» **Set problem**: Which lines of the entries below contain the word "magnifier"? Pull out each one and copy it unchanged.

☆ ☆ ☆ ☆

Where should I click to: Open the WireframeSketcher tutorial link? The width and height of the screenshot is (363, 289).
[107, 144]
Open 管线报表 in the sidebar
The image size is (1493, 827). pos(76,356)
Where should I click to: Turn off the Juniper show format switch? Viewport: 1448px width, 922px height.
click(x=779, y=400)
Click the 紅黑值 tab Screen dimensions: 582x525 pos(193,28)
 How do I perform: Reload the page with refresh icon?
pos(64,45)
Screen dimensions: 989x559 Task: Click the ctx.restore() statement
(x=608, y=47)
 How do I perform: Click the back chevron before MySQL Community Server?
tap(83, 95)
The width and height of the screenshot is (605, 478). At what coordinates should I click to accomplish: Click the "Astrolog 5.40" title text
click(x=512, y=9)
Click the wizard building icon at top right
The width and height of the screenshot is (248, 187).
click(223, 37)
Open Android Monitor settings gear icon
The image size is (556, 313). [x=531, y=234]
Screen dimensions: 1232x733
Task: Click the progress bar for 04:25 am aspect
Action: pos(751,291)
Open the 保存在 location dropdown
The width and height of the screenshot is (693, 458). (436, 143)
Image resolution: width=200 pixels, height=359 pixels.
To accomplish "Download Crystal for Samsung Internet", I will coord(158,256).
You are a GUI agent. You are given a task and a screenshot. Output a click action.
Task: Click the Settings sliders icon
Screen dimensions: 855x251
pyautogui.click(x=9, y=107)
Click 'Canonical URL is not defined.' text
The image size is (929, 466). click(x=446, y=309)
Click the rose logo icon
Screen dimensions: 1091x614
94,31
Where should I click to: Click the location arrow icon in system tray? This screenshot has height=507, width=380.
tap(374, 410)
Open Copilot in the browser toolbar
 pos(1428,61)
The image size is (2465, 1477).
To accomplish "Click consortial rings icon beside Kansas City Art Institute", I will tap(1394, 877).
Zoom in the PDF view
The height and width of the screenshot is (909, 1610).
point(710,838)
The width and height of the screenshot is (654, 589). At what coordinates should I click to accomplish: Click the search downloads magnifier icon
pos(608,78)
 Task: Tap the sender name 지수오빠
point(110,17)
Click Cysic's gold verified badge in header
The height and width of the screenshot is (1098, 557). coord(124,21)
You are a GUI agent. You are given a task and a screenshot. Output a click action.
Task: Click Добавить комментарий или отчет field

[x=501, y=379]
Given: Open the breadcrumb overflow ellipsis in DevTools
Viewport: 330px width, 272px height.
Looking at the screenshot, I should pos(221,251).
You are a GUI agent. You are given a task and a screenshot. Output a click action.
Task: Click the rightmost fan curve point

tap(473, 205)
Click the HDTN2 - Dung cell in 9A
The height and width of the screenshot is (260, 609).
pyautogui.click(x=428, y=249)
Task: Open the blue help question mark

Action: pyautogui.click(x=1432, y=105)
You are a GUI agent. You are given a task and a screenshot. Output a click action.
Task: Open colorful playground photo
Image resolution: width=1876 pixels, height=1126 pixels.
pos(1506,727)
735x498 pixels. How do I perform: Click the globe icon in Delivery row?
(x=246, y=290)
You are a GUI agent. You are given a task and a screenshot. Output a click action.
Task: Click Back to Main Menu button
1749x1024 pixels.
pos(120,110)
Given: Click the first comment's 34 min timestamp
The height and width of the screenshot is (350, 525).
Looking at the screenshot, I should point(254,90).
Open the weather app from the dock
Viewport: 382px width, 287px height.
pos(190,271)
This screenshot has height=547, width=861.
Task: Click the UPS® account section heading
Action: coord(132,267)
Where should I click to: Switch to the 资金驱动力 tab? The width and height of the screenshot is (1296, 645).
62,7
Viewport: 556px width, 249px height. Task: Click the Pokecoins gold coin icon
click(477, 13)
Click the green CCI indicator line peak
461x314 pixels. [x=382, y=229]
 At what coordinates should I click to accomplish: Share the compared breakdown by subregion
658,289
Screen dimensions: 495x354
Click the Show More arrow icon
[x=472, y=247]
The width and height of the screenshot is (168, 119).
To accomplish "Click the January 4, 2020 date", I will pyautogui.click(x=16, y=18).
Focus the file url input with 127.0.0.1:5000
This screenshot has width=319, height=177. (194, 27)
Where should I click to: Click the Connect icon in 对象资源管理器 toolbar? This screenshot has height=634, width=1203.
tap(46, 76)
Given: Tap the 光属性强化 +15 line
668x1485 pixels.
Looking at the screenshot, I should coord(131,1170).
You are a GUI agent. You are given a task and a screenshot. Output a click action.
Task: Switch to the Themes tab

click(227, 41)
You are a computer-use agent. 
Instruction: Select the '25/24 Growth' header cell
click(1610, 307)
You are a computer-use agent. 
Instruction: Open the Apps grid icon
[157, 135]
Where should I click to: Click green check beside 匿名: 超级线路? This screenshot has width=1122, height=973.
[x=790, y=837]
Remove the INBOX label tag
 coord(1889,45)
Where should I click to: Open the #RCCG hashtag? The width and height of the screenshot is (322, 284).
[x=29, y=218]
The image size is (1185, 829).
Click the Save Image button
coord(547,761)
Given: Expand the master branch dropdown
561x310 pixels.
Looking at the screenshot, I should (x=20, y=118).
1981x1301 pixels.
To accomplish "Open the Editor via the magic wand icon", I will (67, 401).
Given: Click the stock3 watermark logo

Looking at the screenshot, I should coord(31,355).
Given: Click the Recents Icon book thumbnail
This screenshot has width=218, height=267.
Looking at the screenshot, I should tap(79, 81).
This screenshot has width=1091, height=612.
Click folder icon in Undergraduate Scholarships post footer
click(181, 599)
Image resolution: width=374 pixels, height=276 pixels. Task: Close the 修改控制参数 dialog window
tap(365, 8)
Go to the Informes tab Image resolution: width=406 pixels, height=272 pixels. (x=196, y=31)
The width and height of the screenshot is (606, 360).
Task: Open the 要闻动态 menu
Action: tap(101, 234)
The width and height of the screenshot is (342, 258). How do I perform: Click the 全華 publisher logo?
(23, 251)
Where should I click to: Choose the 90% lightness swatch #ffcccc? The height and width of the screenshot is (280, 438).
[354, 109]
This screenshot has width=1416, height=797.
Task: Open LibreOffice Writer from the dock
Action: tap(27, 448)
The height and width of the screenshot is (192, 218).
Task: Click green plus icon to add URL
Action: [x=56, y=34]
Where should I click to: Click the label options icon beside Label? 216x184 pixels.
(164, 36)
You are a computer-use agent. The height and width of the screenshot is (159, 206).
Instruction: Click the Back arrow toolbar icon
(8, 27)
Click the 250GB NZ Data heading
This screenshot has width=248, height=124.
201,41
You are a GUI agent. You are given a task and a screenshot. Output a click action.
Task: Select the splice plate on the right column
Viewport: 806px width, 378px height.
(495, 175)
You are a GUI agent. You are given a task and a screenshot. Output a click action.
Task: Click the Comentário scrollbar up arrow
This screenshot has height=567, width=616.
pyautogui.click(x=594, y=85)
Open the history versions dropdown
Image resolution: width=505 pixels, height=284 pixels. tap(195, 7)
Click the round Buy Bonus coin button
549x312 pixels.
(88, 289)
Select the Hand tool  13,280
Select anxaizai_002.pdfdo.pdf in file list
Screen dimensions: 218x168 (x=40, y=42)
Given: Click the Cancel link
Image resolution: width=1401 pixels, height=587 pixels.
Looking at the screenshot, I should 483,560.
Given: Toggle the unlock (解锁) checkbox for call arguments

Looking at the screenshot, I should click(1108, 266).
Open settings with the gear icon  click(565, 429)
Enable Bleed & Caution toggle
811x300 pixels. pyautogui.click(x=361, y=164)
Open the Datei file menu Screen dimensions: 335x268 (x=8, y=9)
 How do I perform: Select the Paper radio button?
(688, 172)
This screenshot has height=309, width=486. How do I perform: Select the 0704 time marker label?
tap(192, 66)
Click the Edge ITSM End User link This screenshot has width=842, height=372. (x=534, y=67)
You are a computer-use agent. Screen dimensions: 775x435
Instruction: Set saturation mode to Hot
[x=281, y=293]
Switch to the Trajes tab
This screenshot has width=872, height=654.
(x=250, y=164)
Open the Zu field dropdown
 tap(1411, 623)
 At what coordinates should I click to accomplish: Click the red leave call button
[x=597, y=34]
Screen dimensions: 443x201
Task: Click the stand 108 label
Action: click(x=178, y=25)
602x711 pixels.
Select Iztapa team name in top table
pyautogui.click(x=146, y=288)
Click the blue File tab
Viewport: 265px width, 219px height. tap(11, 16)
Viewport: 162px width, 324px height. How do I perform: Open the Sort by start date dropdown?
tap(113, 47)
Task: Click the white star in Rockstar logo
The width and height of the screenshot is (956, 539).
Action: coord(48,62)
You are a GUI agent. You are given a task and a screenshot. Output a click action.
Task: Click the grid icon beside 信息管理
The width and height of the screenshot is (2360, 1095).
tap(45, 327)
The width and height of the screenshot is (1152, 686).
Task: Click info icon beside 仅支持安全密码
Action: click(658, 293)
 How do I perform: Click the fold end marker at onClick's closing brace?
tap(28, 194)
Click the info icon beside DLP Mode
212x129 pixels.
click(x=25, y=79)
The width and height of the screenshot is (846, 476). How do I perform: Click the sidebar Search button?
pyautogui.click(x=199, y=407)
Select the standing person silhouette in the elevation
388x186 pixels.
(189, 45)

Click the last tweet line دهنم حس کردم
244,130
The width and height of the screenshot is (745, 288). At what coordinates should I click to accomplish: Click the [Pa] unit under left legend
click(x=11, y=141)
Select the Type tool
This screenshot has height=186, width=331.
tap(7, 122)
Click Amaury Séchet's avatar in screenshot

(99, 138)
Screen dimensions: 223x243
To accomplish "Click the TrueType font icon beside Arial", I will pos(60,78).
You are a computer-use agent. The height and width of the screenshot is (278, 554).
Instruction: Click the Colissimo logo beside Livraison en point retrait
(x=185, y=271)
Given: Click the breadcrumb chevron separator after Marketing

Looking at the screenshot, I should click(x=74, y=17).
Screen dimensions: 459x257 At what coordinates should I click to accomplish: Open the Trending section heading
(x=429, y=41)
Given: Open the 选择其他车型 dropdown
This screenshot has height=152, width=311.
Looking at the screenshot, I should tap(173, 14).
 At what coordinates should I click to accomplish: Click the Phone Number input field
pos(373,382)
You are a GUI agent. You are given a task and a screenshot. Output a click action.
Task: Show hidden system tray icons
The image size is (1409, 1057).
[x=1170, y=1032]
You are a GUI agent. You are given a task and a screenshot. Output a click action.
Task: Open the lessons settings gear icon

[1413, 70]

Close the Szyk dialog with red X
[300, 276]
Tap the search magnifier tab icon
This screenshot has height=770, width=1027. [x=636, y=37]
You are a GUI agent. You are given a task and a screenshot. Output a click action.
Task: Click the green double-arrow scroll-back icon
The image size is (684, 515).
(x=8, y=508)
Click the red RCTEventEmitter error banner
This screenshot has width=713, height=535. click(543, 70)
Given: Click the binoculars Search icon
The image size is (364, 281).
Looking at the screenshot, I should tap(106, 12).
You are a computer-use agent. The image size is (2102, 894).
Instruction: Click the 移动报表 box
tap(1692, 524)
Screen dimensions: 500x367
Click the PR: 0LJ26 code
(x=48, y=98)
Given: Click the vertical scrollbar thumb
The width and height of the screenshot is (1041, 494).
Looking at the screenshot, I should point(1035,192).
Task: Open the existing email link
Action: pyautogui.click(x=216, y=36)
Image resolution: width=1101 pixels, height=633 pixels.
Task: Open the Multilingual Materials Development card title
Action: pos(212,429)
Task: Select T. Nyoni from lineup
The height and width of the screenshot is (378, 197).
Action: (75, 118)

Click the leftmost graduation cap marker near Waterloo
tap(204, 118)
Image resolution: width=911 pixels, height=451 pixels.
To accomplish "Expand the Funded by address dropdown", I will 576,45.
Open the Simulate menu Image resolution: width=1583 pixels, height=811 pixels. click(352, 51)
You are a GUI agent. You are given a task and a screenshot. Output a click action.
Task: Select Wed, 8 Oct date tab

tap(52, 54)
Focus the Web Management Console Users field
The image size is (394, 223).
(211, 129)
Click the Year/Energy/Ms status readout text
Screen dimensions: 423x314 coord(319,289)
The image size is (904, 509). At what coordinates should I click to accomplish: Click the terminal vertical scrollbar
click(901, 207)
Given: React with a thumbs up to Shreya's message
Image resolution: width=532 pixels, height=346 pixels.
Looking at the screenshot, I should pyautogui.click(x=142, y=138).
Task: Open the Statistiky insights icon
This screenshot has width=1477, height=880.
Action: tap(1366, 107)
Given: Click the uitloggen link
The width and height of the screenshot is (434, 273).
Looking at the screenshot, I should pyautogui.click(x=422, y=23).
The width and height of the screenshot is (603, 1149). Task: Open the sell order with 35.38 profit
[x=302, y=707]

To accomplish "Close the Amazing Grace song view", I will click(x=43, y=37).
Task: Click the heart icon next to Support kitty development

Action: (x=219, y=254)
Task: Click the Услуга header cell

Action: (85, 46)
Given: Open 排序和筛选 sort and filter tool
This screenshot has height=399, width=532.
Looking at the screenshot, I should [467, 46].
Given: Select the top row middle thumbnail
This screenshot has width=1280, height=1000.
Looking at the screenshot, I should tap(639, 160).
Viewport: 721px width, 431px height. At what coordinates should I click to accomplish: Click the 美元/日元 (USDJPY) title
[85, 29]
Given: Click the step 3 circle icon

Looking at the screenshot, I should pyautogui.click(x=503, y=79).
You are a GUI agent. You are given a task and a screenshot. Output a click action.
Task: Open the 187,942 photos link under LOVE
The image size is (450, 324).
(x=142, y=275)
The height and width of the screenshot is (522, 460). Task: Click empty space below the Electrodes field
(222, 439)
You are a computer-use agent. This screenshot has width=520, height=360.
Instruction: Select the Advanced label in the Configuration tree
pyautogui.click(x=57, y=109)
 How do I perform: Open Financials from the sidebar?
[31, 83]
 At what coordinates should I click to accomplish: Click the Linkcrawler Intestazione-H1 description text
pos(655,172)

☆ ☆ ☆ ☆

» **The reply**:
The width and height of the screenshot is (654, 589). At what coordinates should I click to accomplish: Click the search downloads magnifier icon
Tap the search magnifier tab icon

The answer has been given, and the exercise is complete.